Debutterà in estate la App pensata per semplificare la comunicazione tra cittadini e Pubblica Amministrazione, agevolando l’accesso a tutti i servizi online.

Dietro lo sviluppo di questa App si cela il lavoro del Team Digitale, dell’AgID e della Ministra Marianna Madia impegnati nella progettazione di una risorsa che rappresenta l’applicazione di cittadinanza digitale ideata per soddisfare i bisogni del cittadino: la fase di test inizierà a giugno 2018 e si concretizzerà con la realizzazione di un unico pannello di controllo per richiedere documenti e certificati, effettuare pagamenti, ricevere messaggi e notifiche dalla PA, gestire le scadenze, scegliere il proprio medico di base, iscrivere i figli a scuola.

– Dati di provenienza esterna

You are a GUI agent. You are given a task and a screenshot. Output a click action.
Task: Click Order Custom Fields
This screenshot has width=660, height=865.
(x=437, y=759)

Per usare la App sarà necessario essere in possesso dell’identità digitale SPID e, in caso di pagamenti, che la PA di interesse sia presente sulla piattaforma PagoPA. Per poter usufruire dei servizi legati all’Anagrafe Unica, inoltre, anche il proprio Comune dovrebbe essere passato all’ANPR.

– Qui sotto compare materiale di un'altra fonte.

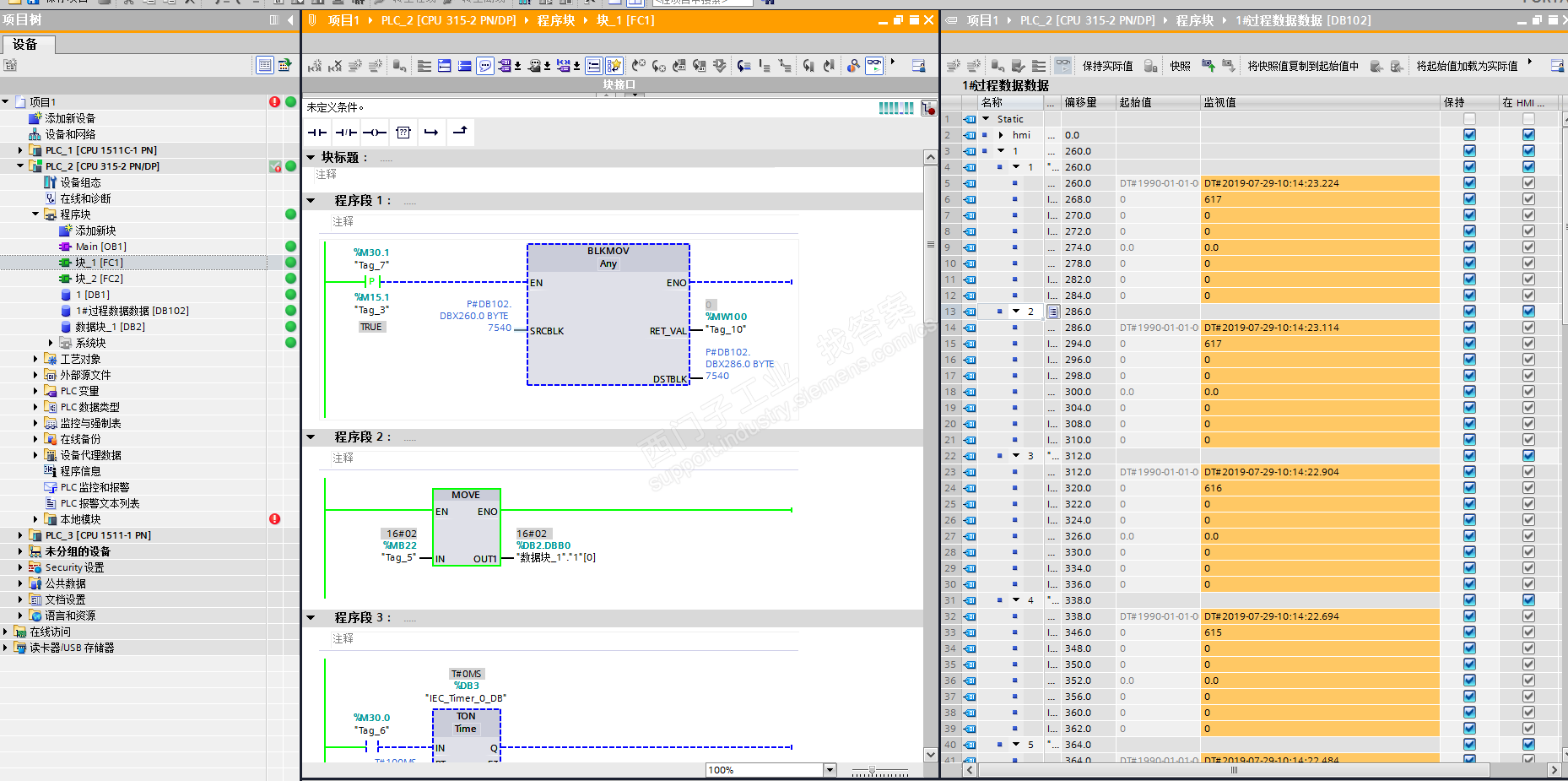The width and height of the screenshot is (1568, 781).
Task: Insert a normally closed contact
Action: [x=345, y=133]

L’Applicazione del cittadino – ha affermato la Ministra Madia sul suo profilo Facebook – rappresenta un unico pannello di controllo centrale in cui confluiranno tutte le tecnologie essenziali del nuovo “sistema operativo” della Pubblica Amministrazione. Per arrivare a questo risultato negli anni abbiamo realizzato i pilastri su cui la piattaforma poggerà: ANPR, l’anagrafe digitale unica dove stanno convergendo le singole anagrafi di oltre 8.000 comuni; PagoPA, che già oggi consente di pagare molti tributi verso la PA digitalmente; SPID, il sistema unico di identità digitale con cui autenticarsi e accedere a tutti i servizi della PA, e altri ancora.